Methods.Samples were collected from gastric biopsies of symptomatic paediatric patients and H. pylori cultured according to standard microbiological procedures. Resistance was determined by E-test. Strains were considered resistant if minimal inhibitory concentration (MIC) ≥ 2 mg/l for amoxycillin, ≥4 mg/l for tetracycline, ≥ 8 mg/l for metronidazole, ≥ 1 mg/l for clarithromycin, MIC ≥ 4 mg/l for ciprofloxacin, MIC  ≥32 mg/l for rifampicin and intermediate if MIC = 0.5 mg/l for clarithromycin, and MIC = 2 mg/l for ciprofloxacin.

Results. A total of 101 patients were included: 38 males and 63 females (sex ratio M/F: 0.6). Average age was 10 years (range: 4-18 years). All strains were susceptible to amoxycillin, tetracycline and rifampicin, 35.7% were resistant to metronidazole, 54.6% to clarithromycin and 1.8% to ciprofloxacin. 2.0% were intermediate to clarithromycin and 1.8% to ciprofloxacin. Double resistance to metronidazole and clarithromycin rated at 17.2%. Thirty-five patients (34.7%) had a history of treatment failure, and were considered as secondary H. pylori. Primary resistance rates to metronidazole and clarithromycin were 32.8% and 49.2%, respectively, and secondary resistance rates were 41.2% and 70.6%, respectively.

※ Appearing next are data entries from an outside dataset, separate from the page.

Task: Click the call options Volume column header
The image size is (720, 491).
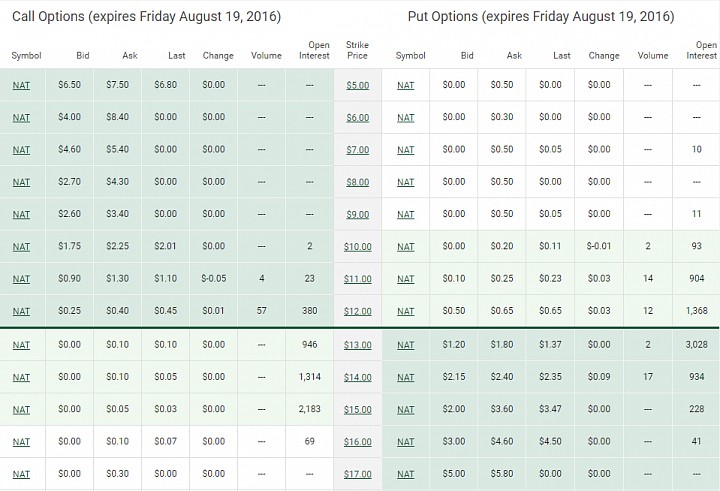Action: 266,56
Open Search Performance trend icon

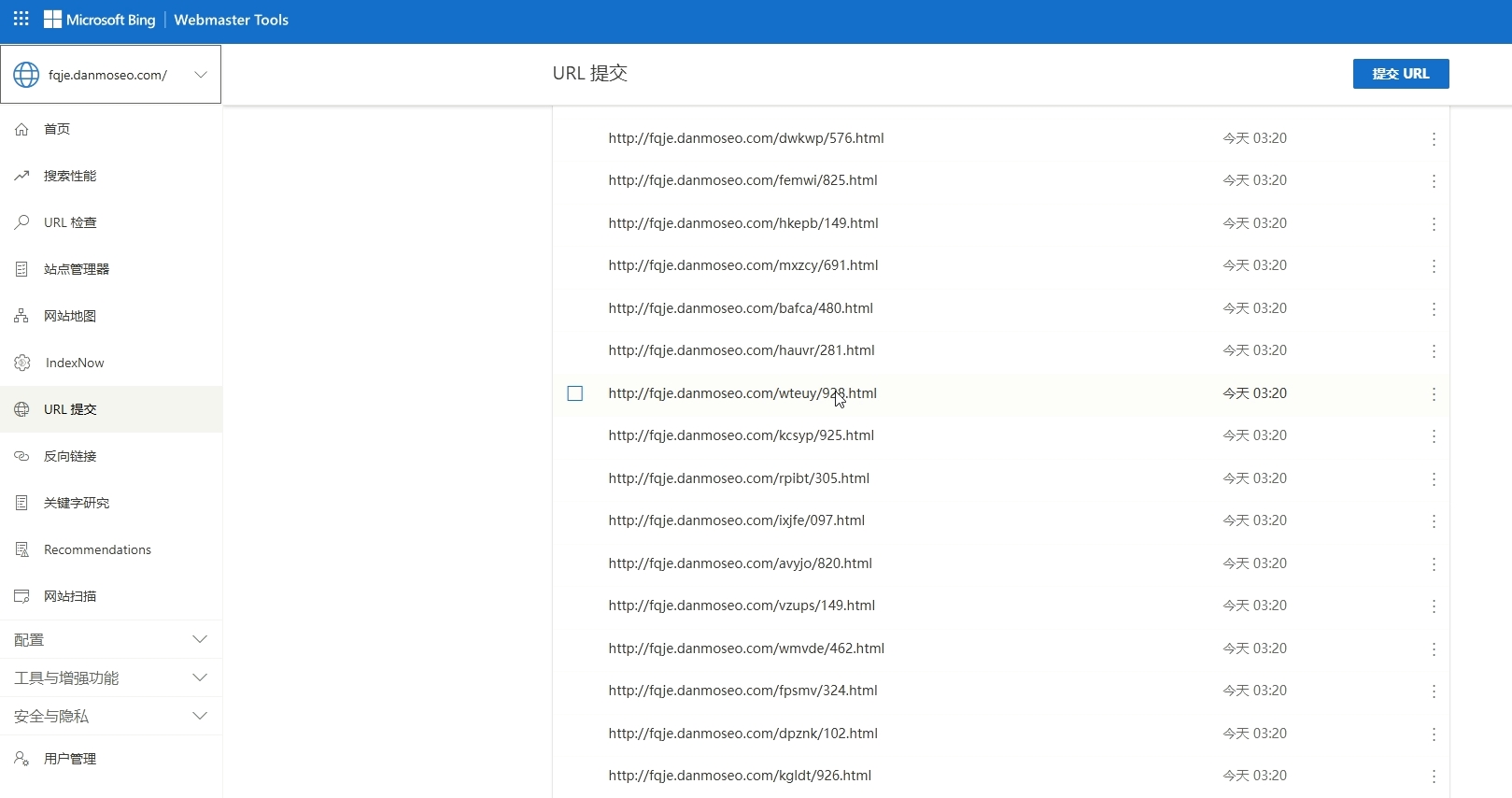coord(21,176)
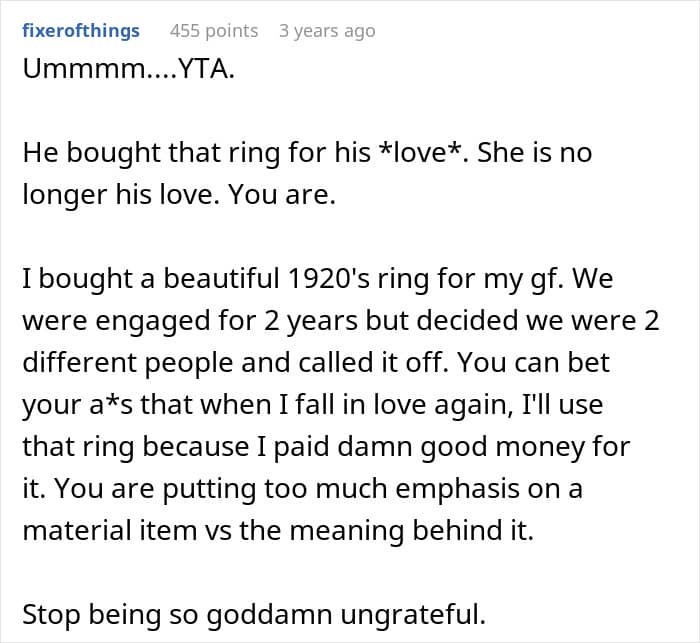This screenshot has height=643, width=700.
Task: Open the fixerofthings user profile link
Action: [81, 31]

Conclusions. Resistance to clarithromycin (56.6%) was higher than to metronidazole (35.7%) in the H. pylori strains studied. Clarithromycin resistance was very high even in strains from paediatric patients not previously treated for H. pylori infection.


Keywords: Primary resistance. Paediatrics. Ciprofloxacin. Rifampicin. Treatment failure.